### Your instructions
Your reply should contain every record, restated word for word.

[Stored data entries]
---+---

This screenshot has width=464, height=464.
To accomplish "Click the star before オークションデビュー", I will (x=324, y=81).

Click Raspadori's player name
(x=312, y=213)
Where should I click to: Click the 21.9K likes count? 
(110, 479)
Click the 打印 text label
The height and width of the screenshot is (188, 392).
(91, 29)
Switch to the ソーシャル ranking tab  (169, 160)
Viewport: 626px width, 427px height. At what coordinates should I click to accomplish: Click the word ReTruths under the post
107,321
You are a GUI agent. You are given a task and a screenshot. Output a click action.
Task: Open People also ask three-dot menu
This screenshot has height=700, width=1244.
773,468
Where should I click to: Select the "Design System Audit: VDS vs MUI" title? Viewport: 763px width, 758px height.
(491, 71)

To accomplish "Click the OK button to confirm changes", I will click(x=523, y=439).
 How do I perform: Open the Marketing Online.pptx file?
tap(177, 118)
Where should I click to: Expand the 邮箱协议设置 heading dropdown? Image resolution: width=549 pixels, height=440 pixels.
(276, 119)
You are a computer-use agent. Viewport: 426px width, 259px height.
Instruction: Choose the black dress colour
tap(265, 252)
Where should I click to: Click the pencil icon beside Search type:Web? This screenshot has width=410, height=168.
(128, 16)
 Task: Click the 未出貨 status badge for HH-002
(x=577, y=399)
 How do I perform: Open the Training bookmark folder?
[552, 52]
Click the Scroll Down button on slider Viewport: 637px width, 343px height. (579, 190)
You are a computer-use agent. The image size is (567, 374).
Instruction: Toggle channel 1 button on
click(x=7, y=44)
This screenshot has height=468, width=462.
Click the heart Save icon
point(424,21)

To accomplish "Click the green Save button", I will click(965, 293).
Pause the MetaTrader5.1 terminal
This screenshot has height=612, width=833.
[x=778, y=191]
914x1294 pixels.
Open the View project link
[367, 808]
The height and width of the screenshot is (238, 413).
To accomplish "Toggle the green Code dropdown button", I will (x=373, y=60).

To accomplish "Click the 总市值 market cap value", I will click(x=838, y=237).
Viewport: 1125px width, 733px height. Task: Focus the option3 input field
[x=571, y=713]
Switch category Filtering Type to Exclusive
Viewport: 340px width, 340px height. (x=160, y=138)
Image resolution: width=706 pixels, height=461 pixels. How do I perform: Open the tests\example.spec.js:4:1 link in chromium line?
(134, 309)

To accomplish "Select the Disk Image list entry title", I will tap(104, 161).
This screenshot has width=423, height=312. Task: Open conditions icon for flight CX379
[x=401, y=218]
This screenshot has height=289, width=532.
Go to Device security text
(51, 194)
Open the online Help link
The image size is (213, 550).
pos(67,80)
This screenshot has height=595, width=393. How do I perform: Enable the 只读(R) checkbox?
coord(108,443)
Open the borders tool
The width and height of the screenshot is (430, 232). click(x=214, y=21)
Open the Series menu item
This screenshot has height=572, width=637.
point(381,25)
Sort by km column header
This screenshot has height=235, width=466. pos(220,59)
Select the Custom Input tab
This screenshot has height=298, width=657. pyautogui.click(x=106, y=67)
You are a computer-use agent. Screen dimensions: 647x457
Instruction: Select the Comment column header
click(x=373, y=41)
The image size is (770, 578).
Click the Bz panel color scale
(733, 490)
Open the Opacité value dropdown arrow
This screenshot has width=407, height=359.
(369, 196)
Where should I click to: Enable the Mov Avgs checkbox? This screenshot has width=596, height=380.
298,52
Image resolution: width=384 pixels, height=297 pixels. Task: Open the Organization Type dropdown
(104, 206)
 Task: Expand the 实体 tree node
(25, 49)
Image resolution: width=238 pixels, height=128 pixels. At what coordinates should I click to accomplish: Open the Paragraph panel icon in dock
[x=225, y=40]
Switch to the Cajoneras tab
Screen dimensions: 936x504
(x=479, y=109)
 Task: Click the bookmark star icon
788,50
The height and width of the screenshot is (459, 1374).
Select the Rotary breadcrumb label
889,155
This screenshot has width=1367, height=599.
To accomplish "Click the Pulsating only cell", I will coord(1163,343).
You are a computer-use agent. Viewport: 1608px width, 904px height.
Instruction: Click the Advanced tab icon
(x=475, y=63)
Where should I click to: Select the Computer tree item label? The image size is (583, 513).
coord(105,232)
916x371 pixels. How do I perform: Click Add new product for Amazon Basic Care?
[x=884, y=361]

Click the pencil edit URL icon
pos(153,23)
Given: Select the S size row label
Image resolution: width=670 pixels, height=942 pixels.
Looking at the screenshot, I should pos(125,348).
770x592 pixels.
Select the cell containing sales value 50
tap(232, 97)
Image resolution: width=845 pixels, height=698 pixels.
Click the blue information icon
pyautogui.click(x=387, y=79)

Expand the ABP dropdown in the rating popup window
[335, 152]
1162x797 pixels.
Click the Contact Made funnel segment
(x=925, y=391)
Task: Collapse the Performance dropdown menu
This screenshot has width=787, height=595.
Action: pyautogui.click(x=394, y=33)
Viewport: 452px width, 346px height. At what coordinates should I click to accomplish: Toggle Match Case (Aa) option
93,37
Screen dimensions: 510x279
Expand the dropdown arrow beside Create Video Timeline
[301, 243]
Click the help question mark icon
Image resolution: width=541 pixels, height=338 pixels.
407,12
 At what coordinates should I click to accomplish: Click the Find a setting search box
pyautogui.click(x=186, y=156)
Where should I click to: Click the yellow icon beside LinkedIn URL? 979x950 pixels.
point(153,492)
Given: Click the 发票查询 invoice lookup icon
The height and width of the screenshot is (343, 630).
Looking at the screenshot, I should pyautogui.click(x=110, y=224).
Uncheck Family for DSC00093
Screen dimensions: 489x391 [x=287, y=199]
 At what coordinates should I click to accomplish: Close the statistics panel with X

---+---

### Output
This screenshot has width=464, height=464.
To accomplish "Click the star before オークションデビュー", I will (x=324, y=81).

Click Raspadori's player name
(x=312, y=213)
Where should I click to: Click the 21.9K likes count? 
(110, 479)
Click the 打印 text label
The height and width of the screenshot is (188, 392).
(91, 29)
Switch to the ソーシャル ranking tab  (169, 160)
Viewport: 626px width, 427px height. At what coordinates should I click to accomplish: Click the word ReTruths under the post
107,321
You are a GUI agent. You are given a task and a screenshot. Output a click action.
Task: Open People also ask three-dot menu
This screenshot has height=700, width=1244.
773,468
Where should I click to: Select the "Design System Audit: VDS vs MUI" title? Viewport: 763px width, 758px height.
(491, 71)

To accomplish "Click the OK button to confirm changes", I will click(x=523, y=439).
 How do I perform: Open the Marketing Online.pptx file?
tap(177, 118)
Where should I click to: Expand the 邮箱协议设置 heading dropdown? Image resolution: width=549 pixels, height=440 pixels.
(276, 119)
You are a computer-use agent. Viewport: 426px width, 259px height.
Instruction: Choose the black dress colour
tap(265, 252)
Where should I click to: Click the pencil icon beside Search type:Web? This screenshot has width=410, height=168.
(128, 16)
 Task: Click the 未出貨 status badge for HH-002
(x=577, y=399)
 How do I perform: Open the Training bookmark folder?
[552, 52]
Click the Scroll Down button on slider Viewport: 637px width, 343px height. (579, 190)
You are a computer-use agent. The image size is (567, 374).
Instruction: Toggle channel 1 button on
click(x=7, y=44)
This screenshot has height=468, width=462.
Click the heart Save icon
point(424,21)

To accomplish "Click the green Save button", I will click(965, 293).
Pause the MetaTrader5.1 terminal
This screenshot has height=612, width=833.
[x=778, y=191]
914x1294 pixels.
Open the View project link
[367, 808]
The height and width of the screenshot is (238, 413).
To accomplish "Toggle the green Code dropdown button", I will (x=373, y=60).

To accomplish "Click the 总市值 market cap value", I will click(x=838, y=237).
Viewport: 1125px width, 733px height. Task: Focus the option3 input field
[x=571, y=713]
Switch category Filtering Type to Exclusive
Viewport: 340px width, 340px height. (x=160, y=138)
Image resolution: width=706 pixels, height=461 pixels. How do I perform: Open the tests\example.spec.js:4:1 link in chromium line?
(134, 309)

To accomplish "Select the Disk Image list entry title", I will tap(104, 161).
This screenshot has width=423, height=312. Task: Open conditions icon for flight CX379
[x=401, y=218]
This screenshot has height=289, width=532.
Go to Device security text
(51, 194)
Open the online Help link
The image size is (213, 550).
pos(67,80)
This screenshot has height=595, width=393. How do I perform: Enable the 只读(R) checkbox?
coord(108,443)
Open the borders tool
The width and height of the screenshot is (430, 232). click(x=214, y=21)
Open the Series menu item
This screenshot has height=572, width=637.
point(381,25)
Sort by km column header
This screenshot has height=235, width=466. pos(220,59)
Select the Custom Input tab
This screenshot has height=298, width=657. pyautogui.click(x=106, y=67)
You are a computer-use agent. Screen dimensions: 647x457
Instruction: Select the Comment column header
click(x=373, y=41)
The image size is (770, 578).
Click the Bz panel color scale
(733, 490)
Open the Opacité value dropdown arrow
This screenshot has width=407, height=359.
(369, 196)
Where should I click to: Enable the Mov Avgs checkbox? This screenshot has width=596, height=380.
298,52
Image resolution: width=384 pixels, height=297 pixels. Task: Open the Organization Type dropdown
(104, 206)
 Task: Expand the 实体 tree node
(25, 49)
Image resolution: width=238 pixels, height=128 pixels. At what coordinates should I click to accomplish: Open the Paragraph panel icon in dock
[x=225, y=40]
Switch to the Cajoneras tab
Screen dimensions: 936x504
(x=479, y=109)
 Task: Click the bookmark star icon
788,50
The height and width of the screenshot is (459, 1374).
Select the Rotary breadcrumb label
889,155
This screenshot has width=1367, height=599.
To accomplish "Click the Pulsating only cell", I will coord(1163,343).
You are a computer-use agent. Viewport: 1608px width, 904px height.
Instruction: Click the Advanced tab icon
(x=475, y=63)
Where should I click to: Select the Computer tree item label? The image size is (583, 513).
coord(105,232)
916x371 pixels. How do I perform: Click Add new product for Amazon Basic Care?
[x=884, y=361]

Click the pencil edit URL icon
pos(153,23)
Given: Select the S size row label
Image resolution: width=670 pixels, height=942 pixels.
Looking at the screenshot, I should pos(125,348).
770x592 pixels.
Select the cell containing sales value 50
tap(232, 97)
Image resolution: width=845 pixels, height=698 pixels.
Click the blue information icon
pyautogui.click(x=387, y=79)

Expand the ABP dropdown in the rating popup window
[335, 152]
1162x797 pixels.
Click the Contact Made funnel segment
(x=925, y=391)
Task: Collapse the Performance dropdown menu
This screenshot has width=787, height=595.
Action: pyautogui.click(x=394, y=33)
Viewport: 452px width, 346px height. At what coordinates should I click to accomplish: Toggle Match Case (Aa) option
93,37
Screen dimensions: 510x279
Expand the dropdown arrow beside Create Video Timeline
[301, 243]
Click the help question mark icon
Image resolution: width=541 pixels, height=338 pixels.
407,12
 At what coordinates should I click to accomplish: Click the Find a setting search box
pyautogui.click(x=186, y=156)
Where should I click to: Click the yellow icon beside LinkedIn URL? 979x950 pixels.
point(153,492)
Given: Click the 发票查询 invoice lookup icon
The height and width of the screenshot is (343, 630).
Looking at the screenshot, I should pyautogui.click(x=110, y=224).
Uncheck Family for DSC00093
Screen dimensions: 489x391 [x=287, y=199]
 At what coordinates should I click to accomplish: Close the statistics panel with X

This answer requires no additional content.